Sounds like all my middle management meetings at Google. At least 10 people to make a decision, they all have the ability to veto, but none have approval authority.
"As early as 1973, the FBI was running a program aimed at securing information about reading habits of many library users; this program was ultimately called the "Library Awareness Program.... The FBI claimed that one of the major reasons this program was initiated was because hostile intelligence agents had been able to find some information that could be dangerous to the security of the United States. "
> you mean to tell me... the government has always wanted to know what I read? Call me shocked!
Not really:
> The FBI was particularly interested in learning this type of information about foreign diplomats or their agents.
> ...The area of greatest concern was the information at academic libraries that could be accessed through sophisticated databanks used for research. This point was illuminated by the report that a Soviet employee of the United Nations had been able to recruit a college student from Queens to obtain information at the library that was described as sensitive.
Wow, he's going on an on about keeping mung beans in jars, then I skip ahead and he's making homemade fuses for bombs? Then I noticed he's missing half his fingers on his right hand. WTF.
Most people you meet have at least some wacky ideas. I’m sure you do as well.
Yeah I agree guy was kinda nuts. Lol so what?
It’s the content that’s interesting. Didn’t see anyone else share something like that, so I did. He was one of the first in the “survivalist” movement, seemed relevant to the discussion as the document in the post was from a similar time period.
8. Arbitrarily assign points in sprints, making critical tasks more points.
9. Spend time “improving” the “UX” of your system. Use lots of metrics to justify hiding key functionality.
10. Tell everyone not to use code comments and make their code “self-commenting”.

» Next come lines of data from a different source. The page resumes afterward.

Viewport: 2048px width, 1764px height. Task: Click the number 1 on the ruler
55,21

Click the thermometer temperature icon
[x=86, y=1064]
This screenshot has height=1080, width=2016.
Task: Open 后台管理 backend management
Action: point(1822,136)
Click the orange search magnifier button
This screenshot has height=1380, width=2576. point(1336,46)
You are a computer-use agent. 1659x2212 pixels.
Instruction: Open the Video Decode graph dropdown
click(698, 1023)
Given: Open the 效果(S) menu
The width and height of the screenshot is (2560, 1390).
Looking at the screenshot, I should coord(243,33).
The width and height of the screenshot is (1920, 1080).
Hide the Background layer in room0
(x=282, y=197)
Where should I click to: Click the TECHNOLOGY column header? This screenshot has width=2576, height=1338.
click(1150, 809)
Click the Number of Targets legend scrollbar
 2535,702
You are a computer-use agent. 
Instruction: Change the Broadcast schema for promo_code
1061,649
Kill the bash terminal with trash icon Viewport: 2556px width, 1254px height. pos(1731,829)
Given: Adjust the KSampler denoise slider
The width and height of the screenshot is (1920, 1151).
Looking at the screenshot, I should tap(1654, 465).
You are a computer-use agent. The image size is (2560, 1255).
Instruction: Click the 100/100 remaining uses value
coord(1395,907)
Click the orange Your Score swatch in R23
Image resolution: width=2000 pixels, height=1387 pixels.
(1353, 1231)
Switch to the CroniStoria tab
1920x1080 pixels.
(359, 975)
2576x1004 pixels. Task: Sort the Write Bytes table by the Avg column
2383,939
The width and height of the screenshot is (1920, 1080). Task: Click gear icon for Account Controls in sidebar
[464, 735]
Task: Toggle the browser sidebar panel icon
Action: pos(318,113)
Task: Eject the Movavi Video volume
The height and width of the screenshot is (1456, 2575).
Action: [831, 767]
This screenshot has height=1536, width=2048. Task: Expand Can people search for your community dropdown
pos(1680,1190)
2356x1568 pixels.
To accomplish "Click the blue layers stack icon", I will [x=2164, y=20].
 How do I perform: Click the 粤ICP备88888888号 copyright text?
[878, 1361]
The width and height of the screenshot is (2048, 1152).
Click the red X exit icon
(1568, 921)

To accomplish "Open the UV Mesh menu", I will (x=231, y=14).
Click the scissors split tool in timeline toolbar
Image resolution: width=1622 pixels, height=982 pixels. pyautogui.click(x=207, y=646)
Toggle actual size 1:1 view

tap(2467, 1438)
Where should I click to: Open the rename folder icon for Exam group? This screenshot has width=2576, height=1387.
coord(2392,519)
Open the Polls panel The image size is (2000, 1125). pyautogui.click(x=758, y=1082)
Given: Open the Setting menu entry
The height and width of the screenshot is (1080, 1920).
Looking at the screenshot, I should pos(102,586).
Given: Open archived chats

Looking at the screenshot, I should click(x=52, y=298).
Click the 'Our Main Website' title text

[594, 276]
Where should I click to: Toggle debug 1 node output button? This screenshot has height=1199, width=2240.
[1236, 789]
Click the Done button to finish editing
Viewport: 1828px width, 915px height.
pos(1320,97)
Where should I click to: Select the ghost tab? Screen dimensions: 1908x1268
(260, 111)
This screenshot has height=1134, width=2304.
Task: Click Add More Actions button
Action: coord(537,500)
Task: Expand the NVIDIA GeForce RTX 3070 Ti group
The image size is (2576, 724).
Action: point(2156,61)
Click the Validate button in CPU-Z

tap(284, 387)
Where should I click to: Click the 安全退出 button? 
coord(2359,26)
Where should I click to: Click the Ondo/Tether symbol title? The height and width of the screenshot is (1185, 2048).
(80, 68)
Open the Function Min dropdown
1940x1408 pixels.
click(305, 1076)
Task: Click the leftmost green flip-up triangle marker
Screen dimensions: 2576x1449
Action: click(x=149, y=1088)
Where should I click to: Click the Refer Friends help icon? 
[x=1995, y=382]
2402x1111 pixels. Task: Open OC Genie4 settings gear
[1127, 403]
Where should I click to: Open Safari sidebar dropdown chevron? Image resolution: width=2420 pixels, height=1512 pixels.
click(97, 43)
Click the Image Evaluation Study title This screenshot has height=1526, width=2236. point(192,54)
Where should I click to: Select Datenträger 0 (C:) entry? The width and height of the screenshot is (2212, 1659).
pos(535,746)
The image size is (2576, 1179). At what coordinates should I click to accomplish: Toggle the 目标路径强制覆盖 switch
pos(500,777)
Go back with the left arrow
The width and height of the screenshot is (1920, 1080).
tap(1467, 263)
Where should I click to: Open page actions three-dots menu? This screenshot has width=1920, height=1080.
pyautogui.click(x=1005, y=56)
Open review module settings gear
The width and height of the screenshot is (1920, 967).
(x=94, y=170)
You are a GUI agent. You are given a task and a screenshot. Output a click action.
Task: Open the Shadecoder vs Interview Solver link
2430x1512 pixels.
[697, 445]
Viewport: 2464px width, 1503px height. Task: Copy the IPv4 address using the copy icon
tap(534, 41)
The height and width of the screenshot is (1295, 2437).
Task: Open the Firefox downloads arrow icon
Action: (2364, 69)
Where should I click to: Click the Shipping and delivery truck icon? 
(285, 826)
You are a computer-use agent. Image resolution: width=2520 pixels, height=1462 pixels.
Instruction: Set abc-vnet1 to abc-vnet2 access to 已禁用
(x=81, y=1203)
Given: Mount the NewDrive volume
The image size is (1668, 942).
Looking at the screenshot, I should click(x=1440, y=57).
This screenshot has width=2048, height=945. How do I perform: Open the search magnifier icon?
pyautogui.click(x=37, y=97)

11. Insist on 100% test coverage to waste time. Make most tests test the test suite and private methods.
12. Use O(n²) algorithms wherever possible, and ensure your test data sets are always small. Be sure to say you can’t replicate slowness when you close the ticket.
13. Delay updating software as long as possible. Never update to the latest version — if a new security fix comes out, deploy the old patch because the new one wasn’t audited. Disable automatic updates.
14. Validate data on the client side.
15. Never take tasks from an out-of-band request, no matter how easy or important. Always insist that tickets are properly triaged, assigned story points, and go through sprint planning first.
> 12. Use O(n²) algorithms wherever possible, and ensure your test data sets are always small. Be sure to say you can’t replicate slowness when you close the ticket.
hah, I saw some of that right here on HackerNews, on today's thread about someone cutting GTA's load time from 6 minutes to <2 with a few lines of code. A lot of stuff along the lines of "I can't believe you'd attack the engineers like that, they're just focusing on what's really important to the company"
Somewhat related, this cracked me up the other day:
> Mechanic tells crew what he found:
"Tank was out of fuel & broken down as you said. I found a leaking fuel line, timing belt snapped, puncture in oil reservoir & cracked radiator"
"A cracked radiator you say?" interjected one Russian soldier.
"Huh. I don't remember doing that."
> Anyone can break up a showing of an enemy propaganda film by putting two or three dozen large moths in a paper bag. Take the bag to the movies with you, put it on the floor in an empty section of the theater as you go in and leave it open. The moths will fly out and climb into the projector beam, so that the film will be obscured by fluttering shadows.
How do you go about surreptitiously obtaining several dozen large moths?